Charter industry proponents may believe they have the upper hand against United Teachers of Los Angeles (UTLA), a teacher union of 30,000-plus members, but it seems the privately-run and publicly funded charter franchise business sector is more embattled than may seem at first look. Why? Because they’ve been exposed as the zealous market fundamentalists they are, they keep pushing their unwanted billionaire philanthrocapitalist experiments on city after city despite a string of failures and anemic results, and their top-down strategies ignore the fundamental needs of students, parents, and teachers closest to the classroom — where children find it impractical to be sick on Monday, for example, the one day of the week the school has a nurse on campus, and insist on falling ill on nurseless Tuesdays through Fridays.

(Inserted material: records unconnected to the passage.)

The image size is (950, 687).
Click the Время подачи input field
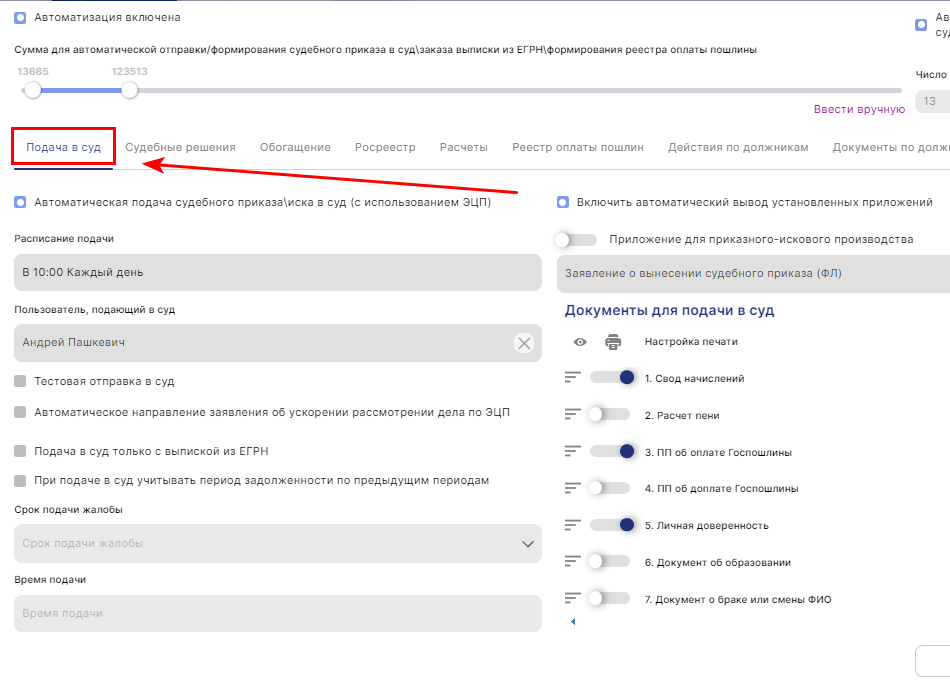(x=278, y=613)
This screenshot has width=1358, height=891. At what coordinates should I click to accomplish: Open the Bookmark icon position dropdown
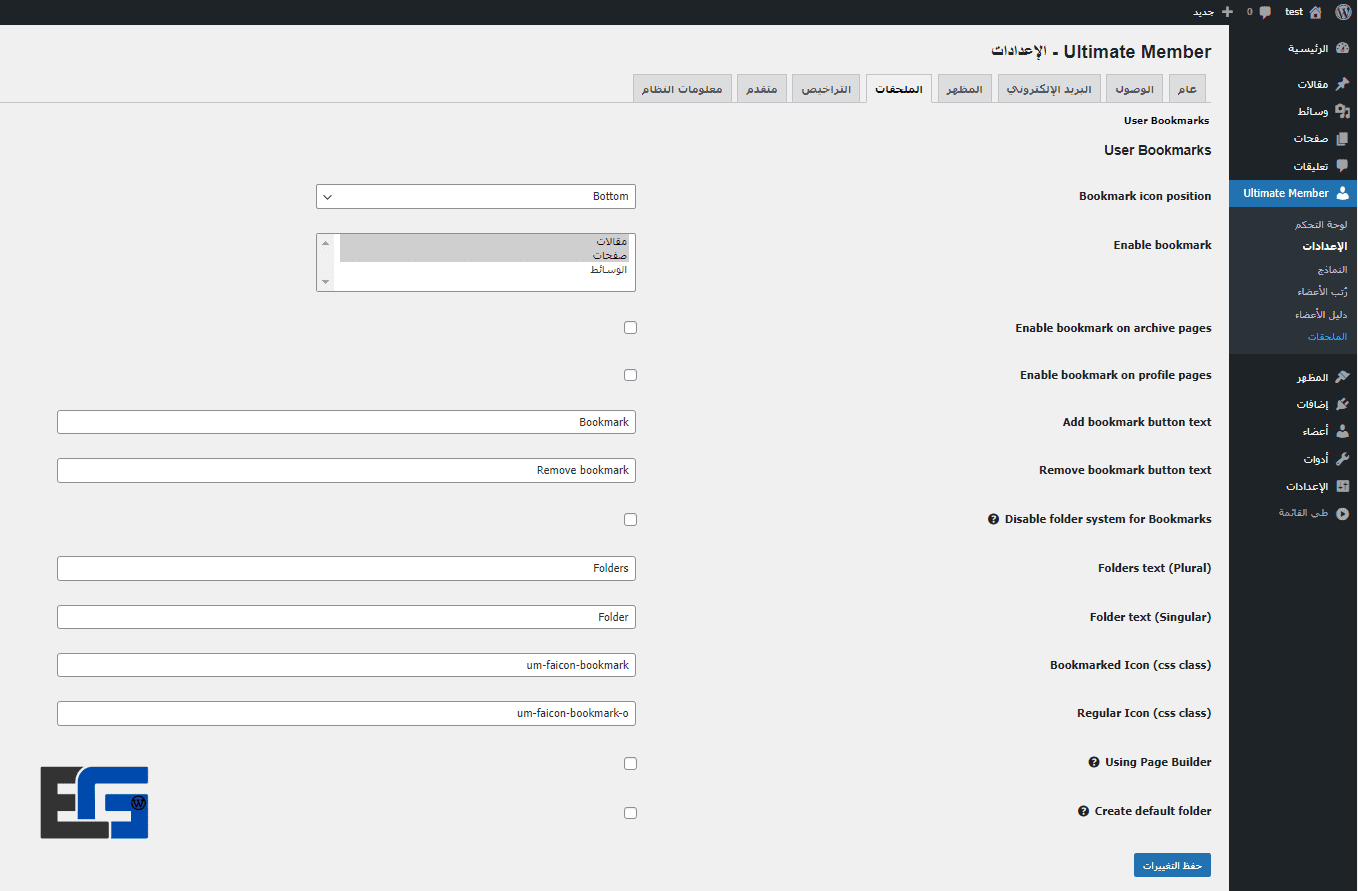(x=476, y=196)
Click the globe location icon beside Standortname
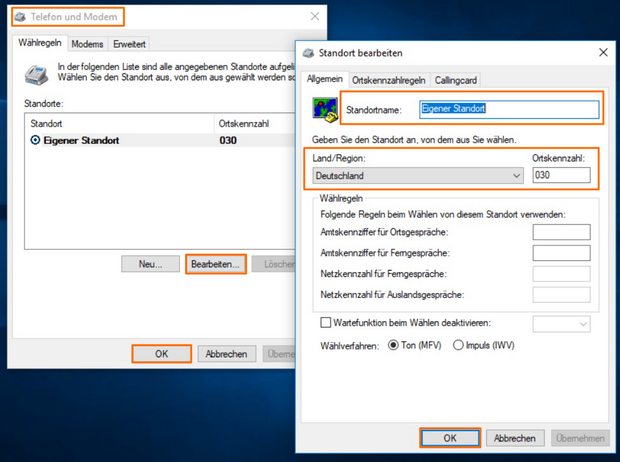This screenshot has width=620, height=462. tap(324, 110)
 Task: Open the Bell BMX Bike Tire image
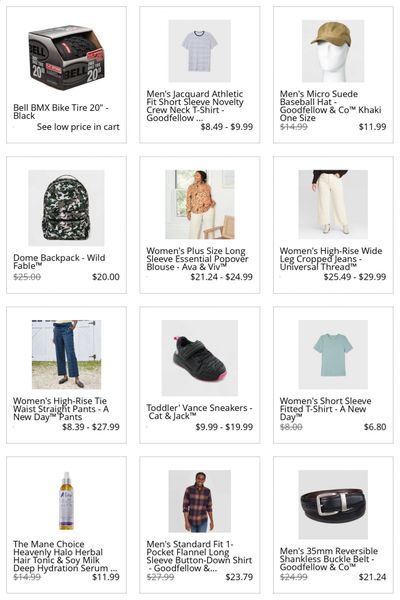pos(66,57)
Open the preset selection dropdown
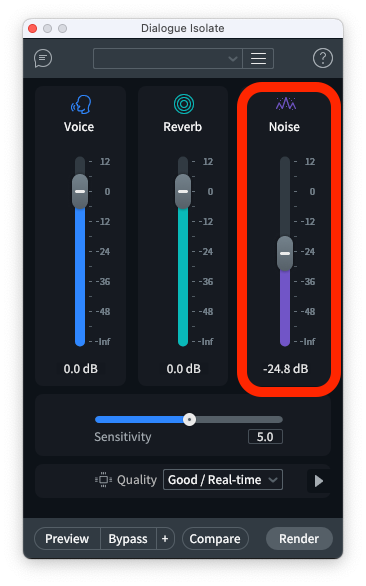 [x=167, y=59]
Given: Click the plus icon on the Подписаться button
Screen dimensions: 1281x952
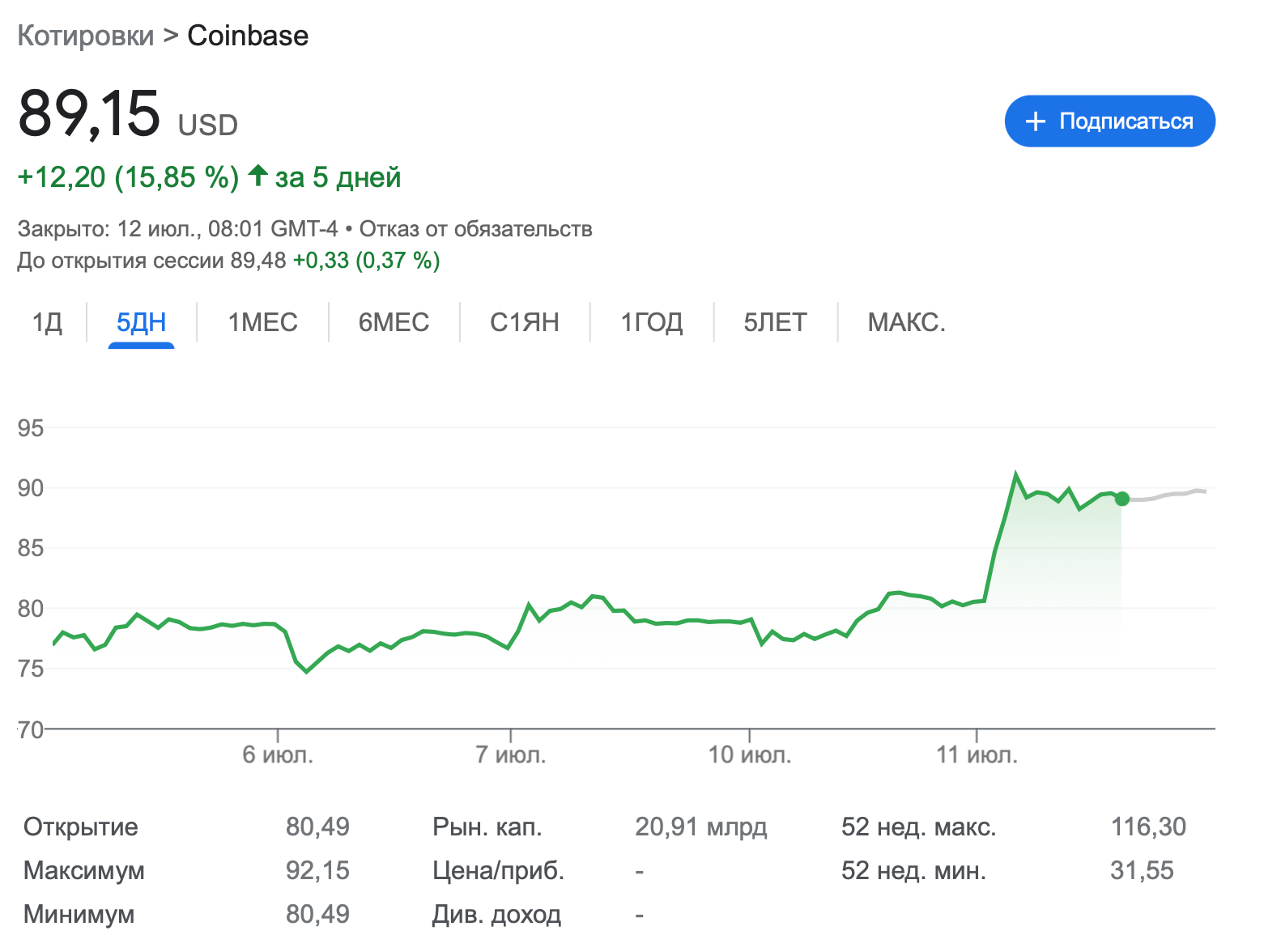Looking at the screenshot, I should coord(1035,121).
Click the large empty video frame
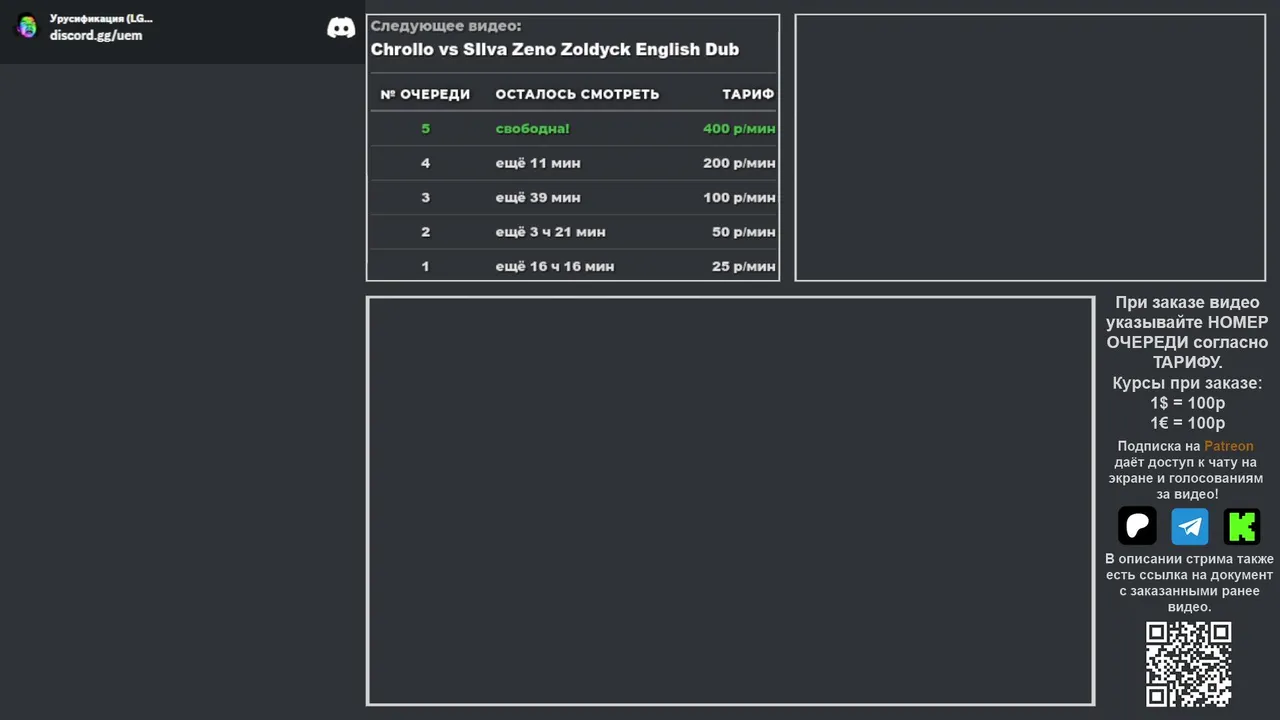 [x=730, y=501]
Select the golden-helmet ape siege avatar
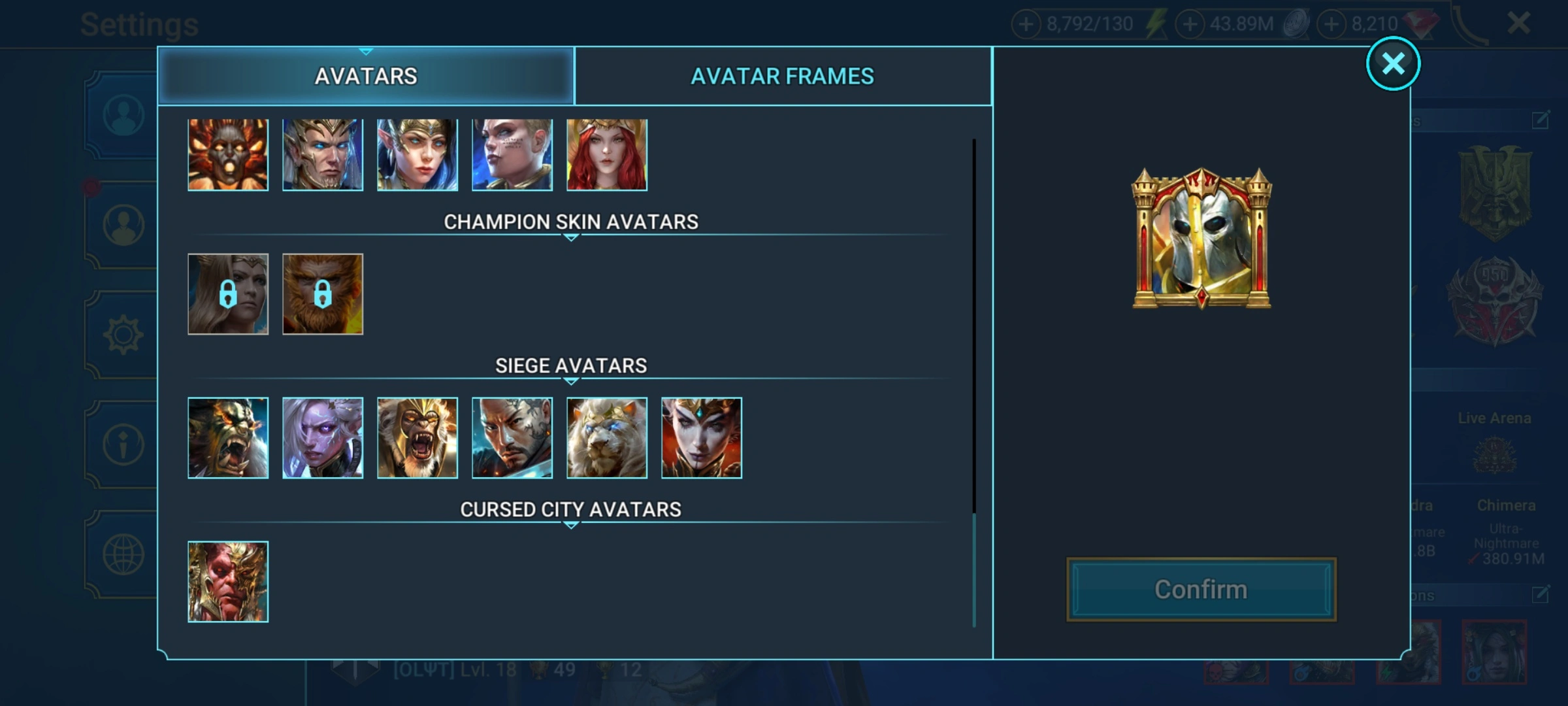This screenshot has width=1568, height=706. tap(417, 438)
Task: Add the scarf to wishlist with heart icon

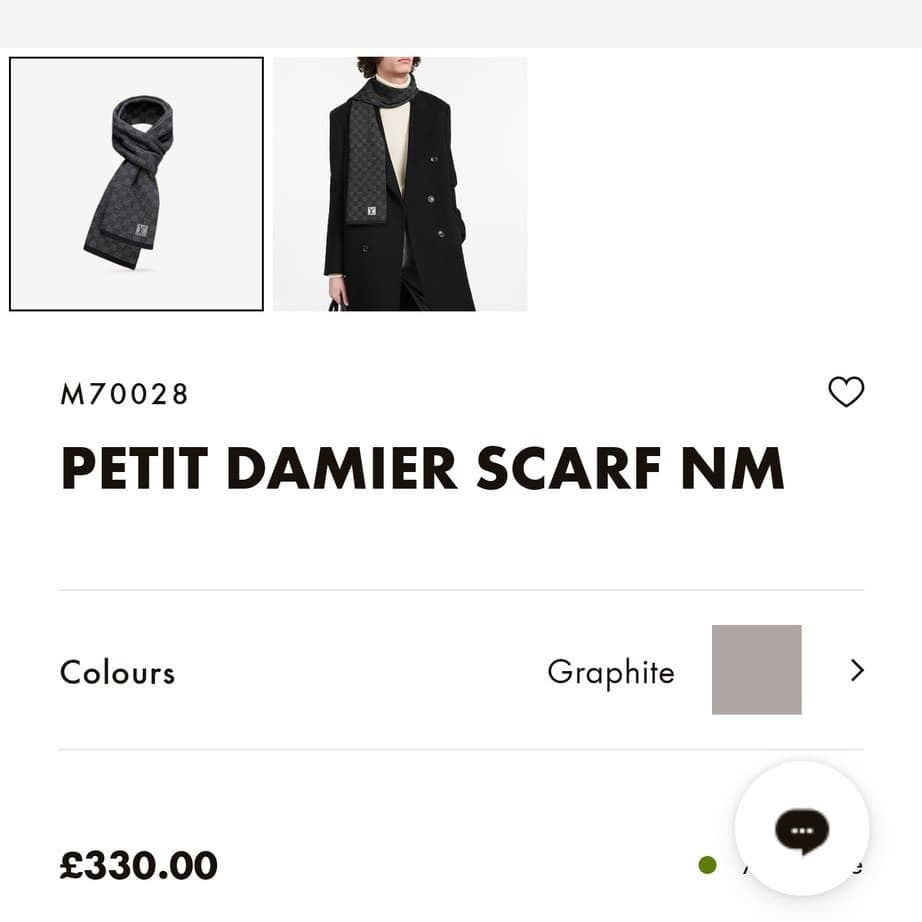Action: 846,392
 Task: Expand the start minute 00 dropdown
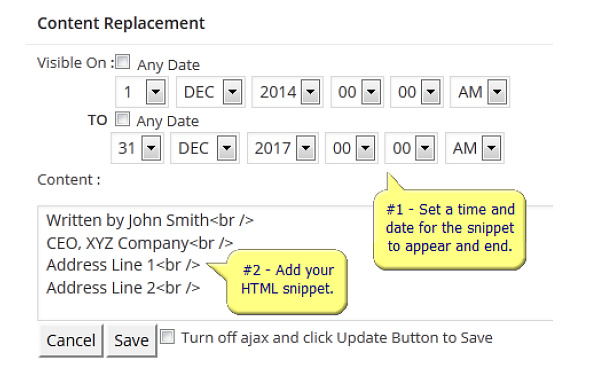(417, 92)
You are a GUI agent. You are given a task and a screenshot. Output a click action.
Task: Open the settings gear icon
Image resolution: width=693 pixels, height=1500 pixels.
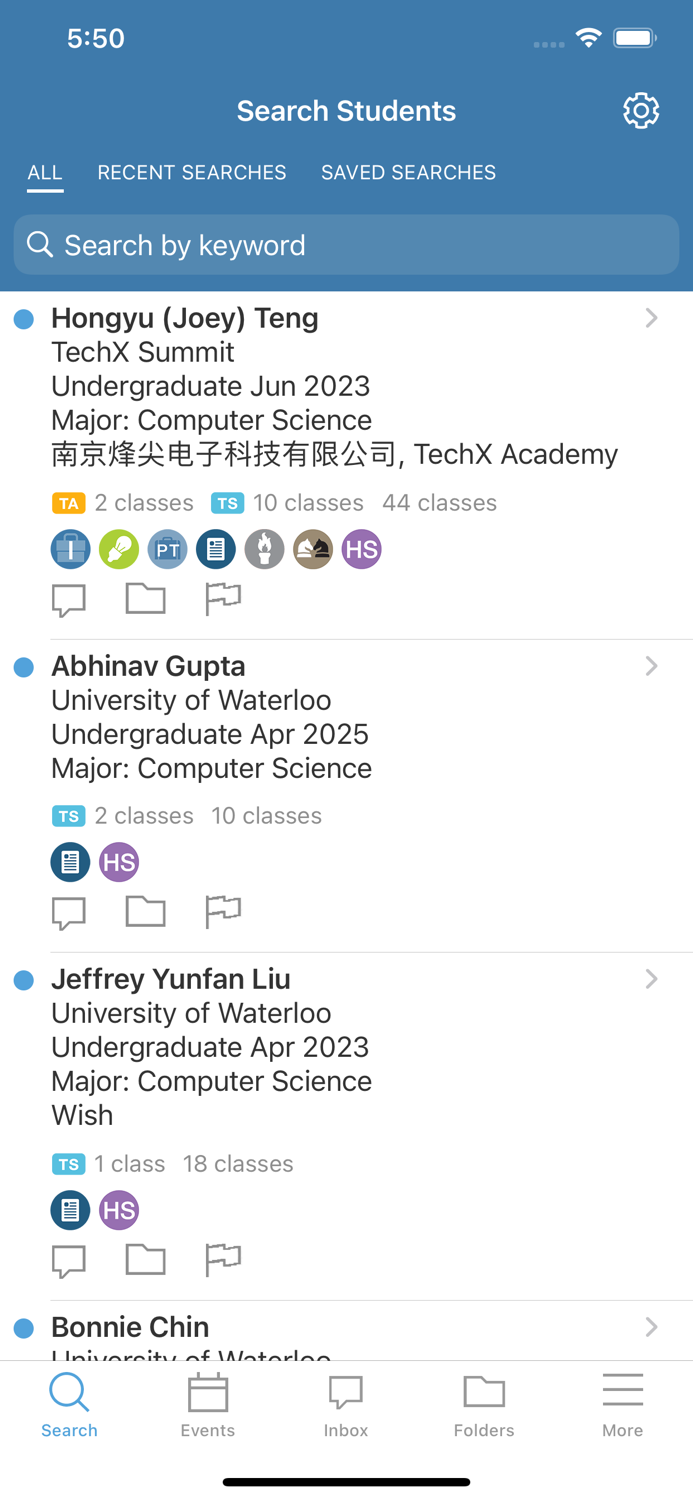click(641, 110)
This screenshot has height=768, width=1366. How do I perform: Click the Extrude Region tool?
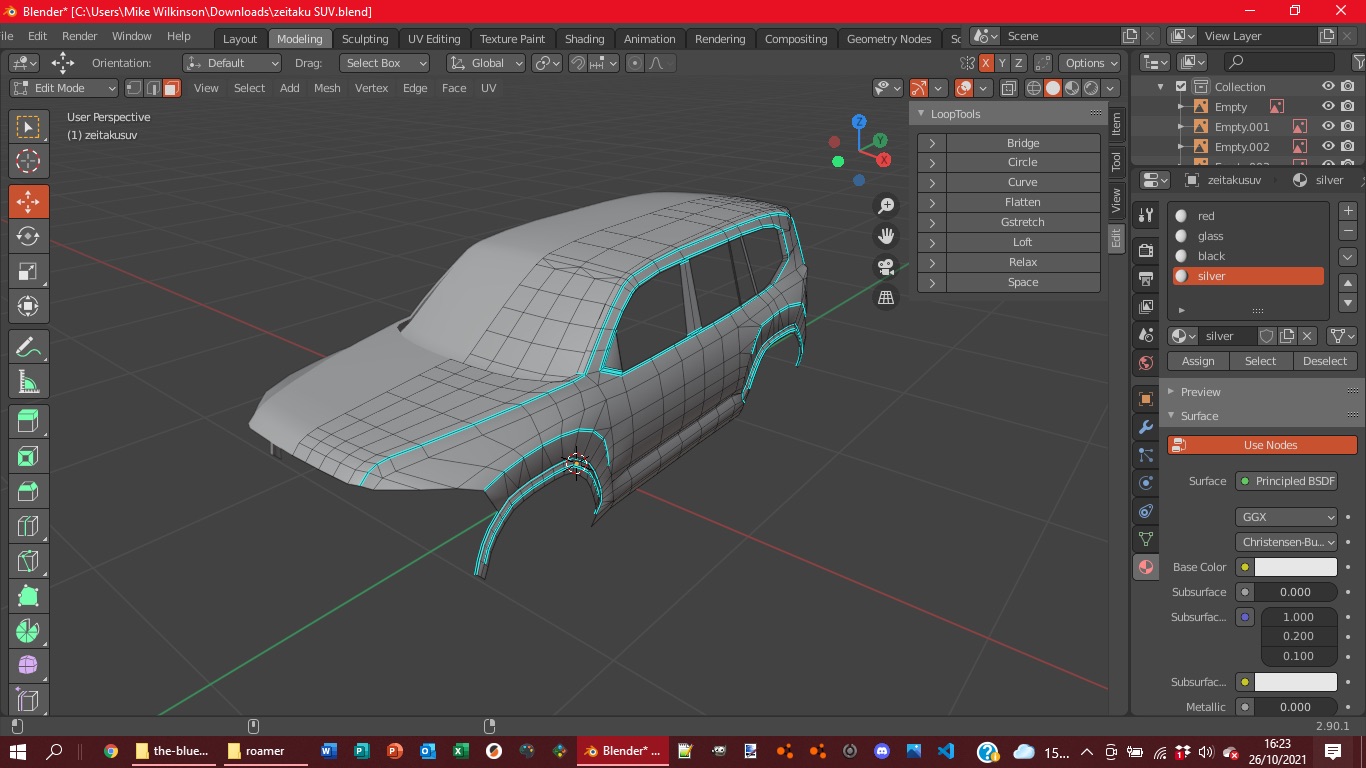pyautogui.click(x=28, y=421)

While Superintendent Buetner acts as if he prefers the good old days of 2012, what he’s actually missing is how the landscape has shifted under his feet and the feet of school privatizers. If he had been immersed in the day-to-day of Los Angeles’ public school system from a lived perspective for the past several years instead of parachuting in to the top job at the nation’s second largest school district eight months ago, he would’ve known that substantial tides have shifted against him.

First, let’s look at recent history of the leadership of LAUSD to see if neophyte Superintendent Beutner is in over his head. Is he likely to plunge LAUSD into chaos similar to the iPad overreach and MISIS scheduling software disasters that were the hallmark of past Superintendent John Deasy’s top-down policies? If 2018’s Education Spring in the red states of Oklahoma, Arizona, West Virginia, Kentucky, and Colorado are any indication of longstanding teacher disgruntlement with the state of classrooms and stature of the profession nationwide, the answer to both questions is yes. If the sight of 50,000 marchers in mid-December isn’t enough warning, what is?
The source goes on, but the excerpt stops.